Public participation is also required in public finance and in the integrated social and economic life of Kenya as a whole. Further, county governments must ensure and coordinate the participation of communities and locations in governance at the local level and assist them to develop the administrative capacity for effective exercise of the functions and powers and their participation in governance at local level.

Ensuring genuine participation guarantees more complete information and data, facts, values, and perspectives which help national and county governments make better decisions.

When done in a meaningful way, public participation will result in better and more easily implementable decisions that reflect public interests, concerns, and values better understood by the public.

It is a repository of long-term capacity for solutions that help us overcome longstanding differences and misunderstandings. Parliament must safeguard against excessive hubris because this will surely be its nemesis. It must step back and assume an inferior position and address people's concerns.

The matter at stake, requiring employees and employers to pay a monthly levy of 3 per cent in addition to PAYE, NHIF, NSSF and other contributions, including VAT and other indirect levies intimately affects all taxpayers and cannot be taken lightly.

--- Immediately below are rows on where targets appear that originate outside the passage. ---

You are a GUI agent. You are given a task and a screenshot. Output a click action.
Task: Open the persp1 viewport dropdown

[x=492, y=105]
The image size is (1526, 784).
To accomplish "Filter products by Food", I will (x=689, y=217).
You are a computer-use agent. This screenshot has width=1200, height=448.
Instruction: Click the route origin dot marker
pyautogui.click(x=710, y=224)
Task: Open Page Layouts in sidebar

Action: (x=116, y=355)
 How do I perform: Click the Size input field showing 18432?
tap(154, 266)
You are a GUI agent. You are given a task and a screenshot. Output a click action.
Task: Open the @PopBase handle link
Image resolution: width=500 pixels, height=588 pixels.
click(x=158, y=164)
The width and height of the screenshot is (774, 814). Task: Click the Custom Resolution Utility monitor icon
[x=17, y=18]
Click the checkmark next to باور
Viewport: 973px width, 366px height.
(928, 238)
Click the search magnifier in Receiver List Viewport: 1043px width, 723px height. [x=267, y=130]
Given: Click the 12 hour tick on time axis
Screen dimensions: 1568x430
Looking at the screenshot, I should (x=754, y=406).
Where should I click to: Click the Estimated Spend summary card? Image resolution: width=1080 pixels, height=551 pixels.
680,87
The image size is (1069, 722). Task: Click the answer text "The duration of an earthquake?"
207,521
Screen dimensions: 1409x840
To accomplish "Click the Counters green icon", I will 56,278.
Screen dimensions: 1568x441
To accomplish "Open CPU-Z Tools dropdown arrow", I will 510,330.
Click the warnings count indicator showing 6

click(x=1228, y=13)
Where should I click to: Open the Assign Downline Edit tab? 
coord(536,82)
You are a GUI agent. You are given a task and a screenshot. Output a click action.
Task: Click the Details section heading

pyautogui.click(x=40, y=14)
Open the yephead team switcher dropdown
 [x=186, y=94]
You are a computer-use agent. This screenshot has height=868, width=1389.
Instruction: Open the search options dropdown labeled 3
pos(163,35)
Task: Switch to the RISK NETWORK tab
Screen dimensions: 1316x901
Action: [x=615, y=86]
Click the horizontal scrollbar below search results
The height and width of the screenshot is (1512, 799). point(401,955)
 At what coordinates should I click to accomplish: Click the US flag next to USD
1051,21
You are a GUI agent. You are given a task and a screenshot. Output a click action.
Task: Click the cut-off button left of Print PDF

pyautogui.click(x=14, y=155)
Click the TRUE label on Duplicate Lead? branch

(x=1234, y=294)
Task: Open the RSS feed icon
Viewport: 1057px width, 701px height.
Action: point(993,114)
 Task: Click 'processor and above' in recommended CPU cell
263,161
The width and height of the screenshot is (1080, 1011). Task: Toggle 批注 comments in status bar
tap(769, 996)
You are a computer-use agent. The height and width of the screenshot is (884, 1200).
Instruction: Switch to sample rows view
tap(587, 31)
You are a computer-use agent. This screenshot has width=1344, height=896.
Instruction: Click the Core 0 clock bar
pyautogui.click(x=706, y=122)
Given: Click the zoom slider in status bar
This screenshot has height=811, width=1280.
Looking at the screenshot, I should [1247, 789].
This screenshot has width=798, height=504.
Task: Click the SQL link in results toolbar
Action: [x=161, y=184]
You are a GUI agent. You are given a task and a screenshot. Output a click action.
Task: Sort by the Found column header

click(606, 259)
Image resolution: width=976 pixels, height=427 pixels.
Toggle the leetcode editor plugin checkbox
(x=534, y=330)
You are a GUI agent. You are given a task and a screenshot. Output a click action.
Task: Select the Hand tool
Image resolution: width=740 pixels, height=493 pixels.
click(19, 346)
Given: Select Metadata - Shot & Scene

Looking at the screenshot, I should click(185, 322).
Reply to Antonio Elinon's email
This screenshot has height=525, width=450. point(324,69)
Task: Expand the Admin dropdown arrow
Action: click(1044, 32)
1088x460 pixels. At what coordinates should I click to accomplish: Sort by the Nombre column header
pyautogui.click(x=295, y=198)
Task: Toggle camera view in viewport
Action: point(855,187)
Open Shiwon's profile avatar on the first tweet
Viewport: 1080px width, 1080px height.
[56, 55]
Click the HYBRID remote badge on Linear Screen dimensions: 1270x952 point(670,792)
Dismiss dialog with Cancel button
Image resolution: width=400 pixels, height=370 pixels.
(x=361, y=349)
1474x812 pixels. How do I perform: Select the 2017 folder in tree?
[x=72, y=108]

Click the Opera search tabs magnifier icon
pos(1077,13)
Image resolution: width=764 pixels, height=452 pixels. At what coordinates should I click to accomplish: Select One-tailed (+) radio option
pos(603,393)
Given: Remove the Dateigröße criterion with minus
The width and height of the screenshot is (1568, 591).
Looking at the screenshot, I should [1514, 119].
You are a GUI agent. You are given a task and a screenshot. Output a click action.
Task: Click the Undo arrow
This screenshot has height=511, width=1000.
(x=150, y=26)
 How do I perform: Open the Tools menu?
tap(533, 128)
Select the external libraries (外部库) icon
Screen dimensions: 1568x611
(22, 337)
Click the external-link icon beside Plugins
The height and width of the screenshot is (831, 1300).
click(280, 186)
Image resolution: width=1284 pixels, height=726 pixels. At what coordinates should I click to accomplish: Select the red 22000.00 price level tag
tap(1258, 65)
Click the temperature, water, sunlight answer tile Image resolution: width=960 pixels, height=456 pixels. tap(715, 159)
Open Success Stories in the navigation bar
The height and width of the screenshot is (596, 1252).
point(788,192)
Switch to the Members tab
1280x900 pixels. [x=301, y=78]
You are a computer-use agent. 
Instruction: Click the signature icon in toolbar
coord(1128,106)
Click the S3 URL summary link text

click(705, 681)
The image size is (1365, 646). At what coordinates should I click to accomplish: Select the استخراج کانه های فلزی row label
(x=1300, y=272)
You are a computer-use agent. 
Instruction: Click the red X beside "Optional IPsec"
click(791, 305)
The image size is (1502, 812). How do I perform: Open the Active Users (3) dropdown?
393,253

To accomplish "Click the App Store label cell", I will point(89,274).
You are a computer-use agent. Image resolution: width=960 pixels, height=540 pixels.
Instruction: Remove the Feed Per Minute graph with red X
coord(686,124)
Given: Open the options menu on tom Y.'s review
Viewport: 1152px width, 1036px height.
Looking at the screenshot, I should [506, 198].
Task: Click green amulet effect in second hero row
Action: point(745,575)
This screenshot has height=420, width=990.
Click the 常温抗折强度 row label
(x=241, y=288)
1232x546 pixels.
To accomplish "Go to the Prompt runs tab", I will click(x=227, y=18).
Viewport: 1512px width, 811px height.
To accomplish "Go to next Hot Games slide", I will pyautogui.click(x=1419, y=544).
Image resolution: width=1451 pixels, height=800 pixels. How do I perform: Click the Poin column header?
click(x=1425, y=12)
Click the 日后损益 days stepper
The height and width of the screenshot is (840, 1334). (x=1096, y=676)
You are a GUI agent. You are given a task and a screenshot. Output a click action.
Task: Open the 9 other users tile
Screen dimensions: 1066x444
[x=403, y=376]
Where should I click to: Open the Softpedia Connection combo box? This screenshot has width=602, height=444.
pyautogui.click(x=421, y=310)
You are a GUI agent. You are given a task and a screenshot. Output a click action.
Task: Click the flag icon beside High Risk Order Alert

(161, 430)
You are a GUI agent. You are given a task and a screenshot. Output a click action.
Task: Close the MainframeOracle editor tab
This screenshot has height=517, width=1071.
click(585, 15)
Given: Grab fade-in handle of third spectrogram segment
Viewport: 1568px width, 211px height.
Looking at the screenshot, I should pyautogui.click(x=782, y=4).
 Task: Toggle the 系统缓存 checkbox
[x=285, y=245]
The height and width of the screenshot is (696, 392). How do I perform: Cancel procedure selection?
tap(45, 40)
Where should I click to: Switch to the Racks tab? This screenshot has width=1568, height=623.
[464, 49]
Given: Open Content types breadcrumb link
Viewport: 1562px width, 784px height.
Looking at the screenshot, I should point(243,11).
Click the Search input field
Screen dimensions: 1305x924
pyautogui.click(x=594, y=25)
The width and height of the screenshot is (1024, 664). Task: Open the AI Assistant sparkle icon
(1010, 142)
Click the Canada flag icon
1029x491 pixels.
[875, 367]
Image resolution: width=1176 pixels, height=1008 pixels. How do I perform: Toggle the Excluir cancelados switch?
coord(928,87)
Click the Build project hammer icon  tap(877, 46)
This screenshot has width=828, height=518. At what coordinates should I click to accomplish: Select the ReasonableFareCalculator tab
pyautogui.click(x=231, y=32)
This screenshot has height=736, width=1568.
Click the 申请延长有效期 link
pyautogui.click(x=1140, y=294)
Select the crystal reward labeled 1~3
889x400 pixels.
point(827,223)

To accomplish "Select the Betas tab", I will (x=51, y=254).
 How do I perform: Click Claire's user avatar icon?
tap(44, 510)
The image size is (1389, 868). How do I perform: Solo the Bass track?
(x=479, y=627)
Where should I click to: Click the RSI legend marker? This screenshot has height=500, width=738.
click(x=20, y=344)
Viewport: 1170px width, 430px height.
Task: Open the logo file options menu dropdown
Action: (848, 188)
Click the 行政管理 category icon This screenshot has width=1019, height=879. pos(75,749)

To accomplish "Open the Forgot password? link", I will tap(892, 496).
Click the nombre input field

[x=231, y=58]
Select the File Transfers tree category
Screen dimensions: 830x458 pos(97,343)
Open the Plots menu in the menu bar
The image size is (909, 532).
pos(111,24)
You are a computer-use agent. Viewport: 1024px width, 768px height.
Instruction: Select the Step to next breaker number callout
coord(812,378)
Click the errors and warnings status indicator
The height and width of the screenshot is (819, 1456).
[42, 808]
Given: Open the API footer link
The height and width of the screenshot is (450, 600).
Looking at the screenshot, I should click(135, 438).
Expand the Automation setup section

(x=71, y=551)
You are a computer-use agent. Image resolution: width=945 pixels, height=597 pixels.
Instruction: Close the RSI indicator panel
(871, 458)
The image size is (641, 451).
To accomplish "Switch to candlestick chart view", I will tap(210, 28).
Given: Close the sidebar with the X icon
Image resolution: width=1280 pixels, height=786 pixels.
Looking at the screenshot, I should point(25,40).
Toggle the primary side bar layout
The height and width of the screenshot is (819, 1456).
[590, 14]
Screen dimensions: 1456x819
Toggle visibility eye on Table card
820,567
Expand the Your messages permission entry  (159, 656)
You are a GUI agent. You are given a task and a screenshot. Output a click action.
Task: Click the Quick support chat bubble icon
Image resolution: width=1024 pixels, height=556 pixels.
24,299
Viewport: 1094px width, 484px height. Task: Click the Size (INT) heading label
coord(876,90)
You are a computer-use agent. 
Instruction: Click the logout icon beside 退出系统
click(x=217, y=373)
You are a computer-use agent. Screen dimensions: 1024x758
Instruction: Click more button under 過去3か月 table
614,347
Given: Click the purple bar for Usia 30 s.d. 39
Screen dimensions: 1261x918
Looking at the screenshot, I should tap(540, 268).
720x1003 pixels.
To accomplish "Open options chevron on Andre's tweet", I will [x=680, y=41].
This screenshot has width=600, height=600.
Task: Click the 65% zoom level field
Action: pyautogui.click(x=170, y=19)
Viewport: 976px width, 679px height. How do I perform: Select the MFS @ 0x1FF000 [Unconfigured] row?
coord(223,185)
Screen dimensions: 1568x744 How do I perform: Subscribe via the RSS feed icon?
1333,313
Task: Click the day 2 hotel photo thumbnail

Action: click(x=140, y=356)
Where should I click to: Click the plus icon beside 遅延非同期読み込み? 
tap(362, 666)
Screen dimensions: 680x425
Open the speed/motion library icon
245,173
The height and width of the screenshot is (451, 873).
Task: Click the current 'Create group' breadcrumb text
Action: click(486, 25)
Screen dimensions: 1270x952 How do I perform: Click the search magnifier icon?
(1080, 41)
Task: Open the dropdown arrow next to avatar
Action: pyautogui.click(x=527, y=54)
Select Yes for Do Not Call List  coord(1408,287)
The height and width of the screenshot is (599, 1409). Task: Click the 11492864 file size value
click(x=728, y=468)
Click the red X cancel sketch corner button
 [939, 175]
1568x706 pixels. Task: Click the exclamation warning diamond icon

Taxpayers are critical to government's existence and while paying taxes is an obligation, it must not be forced. Forcing people to pay a levy will have consequences.

Nonconsequential thinking is becoming a veritable plague that must be avoided at all costs. Taxpayers have through interest groups and representatives clearly indicated opposition to the housing levy, whether it is a saving or not.

The government should listen and not force altruism on Kenyans. There is certainly a national consensus that workers pay way too many levies and taxes, directly and indirectly and they have clearly voiced this to the government. Meaningful public participation, should result in a wide range of views and concerns and provide fair treatment, meaningful involvement, and social inclusion for all people regardless of any distinctions.

The government should balance these views and concerns and reflect the decisions back so that the public understands how its diverse concerns were considered.

Right now, Parliament and the government appear to be pulling far apart from the people, and there is an impasse because of intransigence. This will not end well because any action sets in motion a limitless chain of reactions.

It is said that one can take a donkey to the river but can't force it to drink water. It is time to soften hearts and not play chest-thumping politics with voters. Taxpayers require more understanding and appreciation of the issue.

We are suspicious by nature and there are unexplained questions surrounding this levy. Furthermore, beauty makes us confident, and taxing wigs and other necessary beauty products only adds salt to the injury.

To add insult to the governance injury, amid the conversation around the Finance Bill, financial scandals abound and this does not inspire trust or confidence.

We must separate taxation and levies from a Finance Bill aimed at funding government expenditure and both Parliament and government must humble themselves and listen to their employers, taxpayers.